Data supplied:

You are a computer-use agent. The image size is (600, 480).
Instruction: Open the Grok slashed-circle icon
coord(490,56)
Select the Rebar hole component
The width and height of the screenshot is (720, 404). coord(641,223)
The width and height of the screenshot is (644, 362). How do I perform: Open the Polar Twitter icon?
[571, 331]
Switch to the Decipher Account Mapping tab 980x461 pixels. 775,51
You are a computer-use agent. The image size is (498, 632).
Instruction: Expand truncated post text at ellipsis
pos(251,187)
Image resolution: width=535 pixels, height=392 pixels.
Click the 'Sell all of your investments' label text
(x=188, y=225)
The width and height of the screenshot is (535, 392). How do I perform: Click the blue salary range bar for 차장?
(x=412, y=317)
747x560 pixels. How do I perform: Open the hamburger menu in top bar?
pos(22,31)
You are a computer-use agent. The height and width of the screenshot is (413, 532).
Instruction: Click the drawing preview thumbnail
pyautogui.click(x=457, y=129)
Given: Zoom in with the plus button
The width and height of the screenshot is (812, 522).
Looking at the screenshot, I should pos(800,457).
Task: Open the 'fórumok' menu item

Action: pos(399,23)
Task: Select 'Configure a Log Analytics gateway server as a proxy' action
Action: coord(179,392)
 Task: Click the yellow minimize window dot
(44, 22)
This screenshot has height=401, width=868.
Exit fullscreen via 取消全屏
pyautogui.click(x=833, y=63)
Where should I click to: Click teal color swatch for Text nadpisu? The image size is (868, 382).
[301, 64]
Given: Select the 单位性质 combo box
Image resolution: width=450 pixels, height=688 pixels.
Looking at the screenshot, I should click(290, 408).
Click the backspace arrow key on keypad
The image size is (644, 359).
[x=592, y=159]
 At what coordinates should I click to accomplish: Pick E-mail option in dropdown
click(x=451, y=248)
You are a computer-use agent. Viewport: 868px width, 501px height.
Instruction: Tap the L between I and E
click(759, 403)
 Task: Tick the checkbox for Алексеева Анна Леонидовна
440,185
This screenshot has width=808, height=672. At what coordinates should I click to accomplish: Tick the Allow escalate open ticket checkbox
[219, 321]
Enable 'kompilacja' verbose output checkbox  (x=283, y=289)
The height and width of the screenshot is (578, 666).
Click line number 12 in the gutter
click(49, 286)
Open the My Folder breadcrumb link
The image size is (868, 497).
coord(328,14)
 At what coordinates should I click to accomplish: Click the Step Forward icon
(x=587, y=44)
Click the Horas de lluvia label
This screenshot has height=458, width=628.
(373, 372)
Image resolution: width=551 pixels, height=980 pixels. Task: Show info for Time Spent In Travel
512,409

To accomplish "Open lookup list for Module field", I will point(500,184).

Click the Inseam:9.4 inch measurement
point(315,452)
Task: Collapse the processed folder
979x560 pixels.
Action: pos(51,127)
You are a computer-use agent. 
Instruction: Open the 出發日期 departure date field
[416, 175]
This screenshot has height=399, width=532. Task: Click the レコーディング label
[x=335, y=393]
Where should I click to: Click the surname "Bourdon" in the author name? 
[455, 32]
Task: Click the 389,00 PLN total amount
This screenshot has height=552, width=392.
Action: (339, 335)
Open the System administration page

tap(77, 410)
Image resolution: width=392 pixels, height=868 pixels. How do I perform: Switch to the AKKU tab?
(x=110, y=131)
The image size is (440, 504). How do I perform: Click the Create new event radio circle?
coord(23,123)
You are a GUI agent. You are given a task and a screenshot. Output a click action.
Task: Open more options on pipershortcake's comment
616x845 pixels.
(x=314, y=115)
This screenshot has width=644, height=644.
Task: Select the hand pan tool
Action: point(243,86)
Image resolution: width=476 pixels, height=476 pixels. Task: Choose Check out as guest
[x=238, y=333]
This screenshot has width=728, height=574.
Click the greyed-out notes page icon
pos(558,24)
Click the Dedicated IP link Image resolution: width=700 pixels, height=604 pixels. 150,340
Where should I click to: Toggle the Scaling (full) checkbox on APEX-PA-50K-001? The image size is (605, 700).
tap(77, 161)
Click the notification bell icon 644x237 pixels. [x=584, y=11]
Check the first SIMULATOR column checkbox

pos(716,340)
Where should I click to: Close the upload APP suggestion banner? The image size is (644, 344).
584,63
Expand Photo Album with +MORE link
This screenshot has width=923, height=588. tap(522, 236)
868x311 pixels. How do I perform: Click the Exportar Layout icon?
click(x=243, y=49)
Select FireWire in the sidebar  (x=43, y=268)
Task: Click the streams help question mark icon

What to produce: Every line above should be output exactly as it stands.

Response to the exercise:
You are a computer-use agent. The image size is (600, 480).
Instruction: Open the Grok slashed-circle icon
coord(490,56)
Select the Rebar hole component
The width and height of the screenshot is (720, 404). coord(641,223)
The width and height of the screenshot is (644, 362). How do I perform: Open the Polar Twitter icon?
[571, 331]
Switch to the Decipher Account Mapping tab 980x461 pixels. 775,51
You are a computer-use agent. The image size is (498, 632).
Instruction: Expand truncated post text at ellipsis
pos(251,187)
Image resolution: width=535 pixels, height=392 pixels.
Click the 'Sell all of your investments' label text
(x=188, y=225)
The width and height of the screenshot is (535, 392). How do I perform: Click the blue salary range bar for 차장?
(x=412, y=317)
747x560 pixels. How do I perform: Open the hamburger menu in top bar?
pos(22,31)
You are a computer-use agent. The height and width of the screenshot is (413, 532).
Instruction: Click the drawing preview thumbnail
pyautogui.click(x=457, y=129)
Given: Zoom in with the plus button
The width and height of the screenshot is (812, 522).
Looking at the screenshot, I should pos(800,457).
Task: Open the 'fórumok' menu item

Action: pos(399,23)
Task: Select 'Configure a Log Analytics gateway server as a proxy' action
Action: coord(179,392)
 Task: Click the yellow minimize window dot
(44, 22)
This screenshot has height=401, width=868.
Exit fullscreen via 取消全屏
pyautogui.click(x=833, y=63)
Where should I click to: Click teal color swatch for Text nadpisu? The image size is (868, 382).
[301, 64]
Given: Select the 单位性质 combo box
Image resolution: width=450 pixels, height=688 pixels.
Looking at the screenshot, I should click(290, 408).
Click the backspace arrow key on keypad
The image size is (644, 359).
[x=592, y=159]
 At what coordinates should I click to accomplish: Pick E-mail option in dropdown
click(x=451, y=248)
You are a computer-use agent. Viewport: 868px width, 501px height.
Instruction: Tap the L between I and E
click(759, 403)
 Task: Tick the checkbox for Алексеева Анна Леонидовна
440,185
This screenshot has width=808, height=672. At what coordinates should I click to accomplish: Tick the Allow escalate open ticket checkbox
[219, 321]
Enable 'kompilacja' verbose output checkbox  (x=283, y=289)
The height and width of the screenshot is (578, 666).
Click line number 12 in the gutter
click(49, 286)
Open the My Folder breadcrumb link
The image size is (868, 497).
coord(328,14)
 At what coordinates should I click to accomplish: Click the Step Forward icon
(x=587, y=44)
Click the Horas de lluvia label
This screenshot has height=458, width=628.
(373, 372)
Image resolution: width=551 pixels, height=980 pixels. Task: Show info for Time Spent In Travel
512,409

To accomplish "Open lookup list for Module field", I will point(500,184).

Click the Inseam:9.4 inch measurement
point(315,452)
Task: Collapse the processed folder
979x560 pixels.
Action: pos(51,127)
You are a computer-use agent. 
Instruction: Open the 出發日期 departure date field
[416, 175]
This screenshot has height=399, width=532. Task: Click the レコーディング label
[x=335, y=393]
Where should I click to: Click the surname "Bourdon" in the author name? 
[455, 32]
Task: Click the 389,00 PLN total amount
This screenshot has height=552, width=392.
Action: (339, 335)
Open the System administration page

tap(77, 410)
Image resolution: width=392 pixels, height=868 pixels. How do I perform: Switch to the AKKU tab?
(x=110, y=131)
The image size is (440, 504). How do I perform: Click the Create new event radio circle?
coord(23,123)
You are a GUI agent. You are given a task and a screenshot. Output a click action.
Task: Open more options on pipershortcake's comment
616x845 pixels.
(x=314, y=115)
This screenshot has width=644, height=644.
Task: Select the hand pan tool
Action: point(243,86)
Image resolution: width=476 pixels, height=476 pixels. Task: Choose Check out as guest
[x=238, y=333]
This screenshot has width=728, height=574.
Click the greyed-out notes page icon
pos(558,24)
Click the Dedicated IP link Image resolution: width=700 pixels, height=604 pixels. 150,340
Where should I click to: Toggle the Scaling (full) checkbox on APEX-PA-50K-001? The image size is (605, 700).
tap(77, 161)
Click the notification bell icon 644x237 pixels. [x=584, y=11]
Check the first SIMULATOR column checkbox

pos(716,340)
Where should I click to: Close the upload APP suggestion banner? The image size is (644, 344).
584,63
Expand Photo Album with +MORE link
This screenshot has width=923, height=588. tap(522, 236)
868x311 pixels. How do I perform: Click the Exportar Layout icon?
click(x=243, y=49)
Select FireWire in the sidebar  (x=43, y=268)
Task: Click the streams help question mark icon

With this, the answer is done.